By Jaci Webb
Flathead Lake International Cinemafest (FLIC)
The feature film, “The Last Beyond,” has roots in the Mission Valley, but its message of death, love and rebirth is a universal theme.
Director Graham DuBose enlisted the help of Stephen Small Salmon, a Pend d’Oreille tribal elder from the Flathead Reservation, to help tell the story. It is set during the Great Depression in the 1930s and captures the struggle of two American icons: The cowboy and the American Indian. Chris Snyder plays the cowboy, Stratton Eiseley, and Noah Watts plays Joe Running Elk. Both men struggle with economic and emotional upheaval and a loss of identity in the changing landscape. Small Salmon plays Flying Bear, a spiritual man with a deep connection to the land.
The film will screen at 6 p.m. on Friday, Jan. 24, at Showboat Cinemas in Polson as part of the Flathead Lake International Cinemafest. Small Salmon and DuBose will be on hand for a Q & A following the screening of the film, which received seven award nominations at FLIC.
In a telephone interview, DuBose talked about being inspired by the short story written by Ernest Hemingway, “The Short Happy Life of Francis Macomber.” The story was in the back of his mind when DuBose began making his first feature-length film in 2014.
“We touched on big things like death and rebirth,” DuBose said. “The main character is dealing with the death of his father. “
During the filming of “The Last Beyond,” DuBose lost his own father and the film took on a deeper meaning for him.
“It is set during this tremendous upheaval,” DuBose said. “One of the things we kept coming back to is --- who you are and what’s important to you at the end of the day. When you are faced with upheaval, everything gets stripped away. It’s a cathartic experience that informs the life they are living. They begin to hone in on what’s important to them.”

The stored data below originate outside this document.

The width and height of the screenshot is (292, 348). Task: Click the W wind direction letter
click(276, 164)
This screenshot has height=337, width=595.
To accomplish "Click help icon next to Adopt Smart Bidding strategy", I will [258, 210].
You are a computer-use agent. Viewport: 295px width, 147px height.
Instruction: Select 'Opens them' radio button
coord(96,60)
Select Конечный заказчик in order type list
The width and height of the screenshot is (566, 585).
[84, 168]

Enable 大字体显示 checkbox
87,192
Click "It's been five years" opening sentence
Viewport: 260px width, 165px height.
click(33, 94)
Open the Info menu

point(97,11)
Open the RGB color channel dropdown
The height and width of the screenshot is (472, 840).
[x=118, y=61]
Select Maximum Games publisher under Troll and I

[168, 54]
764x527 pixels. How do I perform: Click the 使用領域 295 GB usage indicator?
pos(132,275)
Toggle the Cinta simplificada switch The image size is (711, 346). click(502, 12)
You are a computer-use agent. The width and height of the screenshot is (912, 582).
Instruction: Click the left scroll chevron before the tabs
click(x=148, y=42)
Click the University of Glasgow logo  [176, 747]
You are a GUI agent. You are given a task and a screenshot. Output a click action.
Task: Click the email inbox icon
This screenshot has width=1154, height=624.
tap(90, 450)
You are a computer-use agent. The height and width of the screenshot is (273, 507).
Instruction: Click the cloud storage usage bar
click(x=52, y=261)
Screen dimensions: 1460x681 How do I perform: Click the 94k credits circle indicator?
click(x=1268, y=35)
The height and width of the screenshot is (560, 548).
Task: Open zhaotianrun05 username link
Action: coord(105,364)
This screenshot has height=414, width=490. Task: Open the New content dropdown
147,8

DuBose serves as a writer and director on the film and his wife, S.K. DuBose, is a writer and producer. Graham DuBose said working with a spouse means you never put the project away, but live with it all the time.
“It can make it complicated, but we wouldn’t have it any other way,” DuBose said.
Casting Small Salmon in the film was a gift because he fits the role so well, DuBose said. One highlight of the film is when Small Salmon sings “The Lonely Song,” which was given to him by an elder when he was a child.
“I wrote a character with a quirky sense of humor who is spiritual as well, and that’s who he is,” DuBose said.
Small Salmon was able to speak in the Pend d’Oreille Salish language in the film, making it one of only two known feature films to showcase the critically endangered language.
“The Last Beyond” has screened in Massachusetts and Los Angeles to good reviews. Now DuBose is excited to bring it home to Montana where it was filmed in Paradise Valley south of Livingston to show it off.
FLIC opens with an informal gathering from 4 to 6 p.m. on Jan. 24 at the Perfect Shot Tavern, 218 Main St. in Polson, and continues through Sunday, Jan. 26. If you miss the FLIC weekend, Showboat Cinemas will host FLIC 2020 encore screenings from 7 p.m. Sunday, Jan. 26, through Thursday evening, Jan. 30. The Last Beyond encore presentation screens at 8:30pm on that last Thursday of encore week.